RE: 2. How much can you trust Snowden
Most of that would have been picked up on by http://cryptome.org/2013-info/06/whistleblowing/whistleblowing.htm and many others with gov document/tech skills known/trusted by to the press around the world.
The press know they cannot publish 'junk' again and again.
The press goto people with document skills and get some background re the dates and content - too old, new, wrong format, layout, names, locations, style, fonts - something stands out if its spiked, sorted, faked, pre packaged as 'junk'.
Snowden like material has also passed an open US court thanks to the great work by http://www.freedomwatchusa.org/federal-judge-rules-against-nsa
Thats a lot of work done by the press, in court and by diverse US political/legal viewpoints. -
Re:Remember TEMPEST?
Tempest started in for real in the early 1950's by the CIA. The UK discovered the same method via a cypher machine allowing plain text. The early use by the UK was against keyboard using a microphone - e.g. Egyptian Embassy in London under an ~1956 operation called "Engulf".
http://cryptome.org/tempest-time.htm
The US and UK later targeted the French embassy cypher machines in London and Washington until the early 1960's. France finally installed copper shielding in the early 1960's :)
The real trick with tempest was allowing US/UK and NATO allies to have a system safe from Soviet man in the middle attacks along a telco/radio like network but allow plain text to be totally captured as entered/printed by the NSA/GCHQ and others.
The range was a problem- acoustic, electromagnetic fields, type of power supply - a few hundred yards.
The use of microwave or laser beam systems could also be used to get some neat reverberations from a room of interest e.g. as the plain text message was typed on the keyboard.
In the 1960's the UK did their best to ensure that NATO was safe from tempest via Soviet efforts but always held back just enough information to ensure its own efforts where still usable :)
Sell junk kit to NATO allies, neutrals - get all the plain text - just like todays perfect "academic, gov and .com" passed internet junk crypto standards :)
As for the CPU and sound ?? Your US "OS", your US/UK encryption, malware all seems to be waiting for 'free' or on expensive systems :) -
Re:Nice
Cold the world is filled with NSA and GCHQ surveillance in the form of junk telco crypto.
"More and more countries are beefing up their" cryptographic "capabilities as a result of his revelations" that what the US and UK sold them was junk.
"Diplomatic relations among many nations are now strained" as the NSA, GCHQ and a few random "other" trusted nations, their staff, ex staff and contractors and ex contractors have the crypto keys to international and domestic telco networks.

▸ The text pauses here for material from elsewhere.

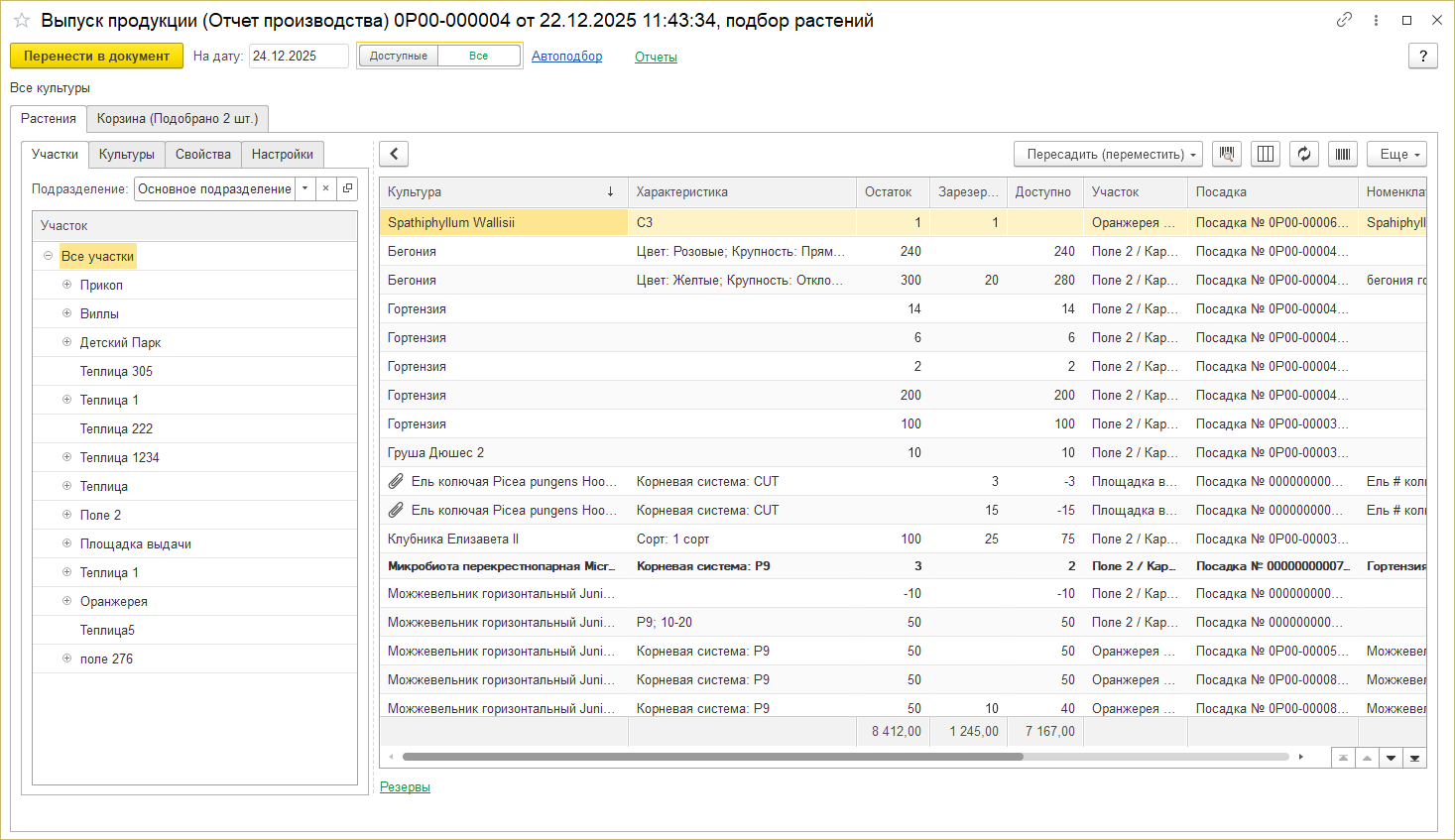The width and height of the screenshot is (1455, 840).
Task: Switch the filter toggle to Доступные
Action: 399,57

That access is all for sale to the highest bidder over time. Not a good place for any gov to be in. ... "cooperation with allies and beefing up their own intelligence agencies" was basically trusted telco staff in other countries allowing all their nations data to flow to the NSA and GCHQ over decades. Banking, trade deals, political conversations, emerging science, export deals ... once thought to be secure where lost to a "few" other nations in real time.
Political leaders where handed "safe" phones by their own expert staff only to find the phone is a total crypto fail.
Can they trust their own top staff? If the top staff where happy to help the UK, USA, a few other countries and contractors over decades- who else are they helping?
As for the "Russian asset" talking point - all the whistleblowing data is in the hands of a few people in the "press".... Russia knows the info could be a trap and would be very careful about trusting any of it.
Over time more Snowden docs will be released. Readers can follow the interesting pace on sites like http://cryptome.org/2013/11/snowden-tally.htm
Countries will rebuild their own domestic networks, political communications networks and their academics will hopefully be more creative and wise.
Remember cold if the NSA and GCHQ can get into any telco system - so any other 'group' over time. Communications security for all or plain text junk for all. -
Re:The NSA is destroying the US economy
Lack of trust goes down the entire cryptography academic/testing/science/sales/code US/UK branding.
Few have faith in US or UK gov testing of US or UK cryptography and the list covers a few sections of US and UK exports:
US or UK academic teaching of US or UK cryptography?
US or UK press reporting on US or UK cryptography?
US or UK brands testing of US or UK export quality cryptography?
US or UK brands selling of US or UK export quality cryptography?
The NSA and GCHQ wanted into cheap junk global telco and networking cryptography - the NSA set the standards, tame US brands sold it cheap and the US gov spread telco deregulation on the US telco loop pricing.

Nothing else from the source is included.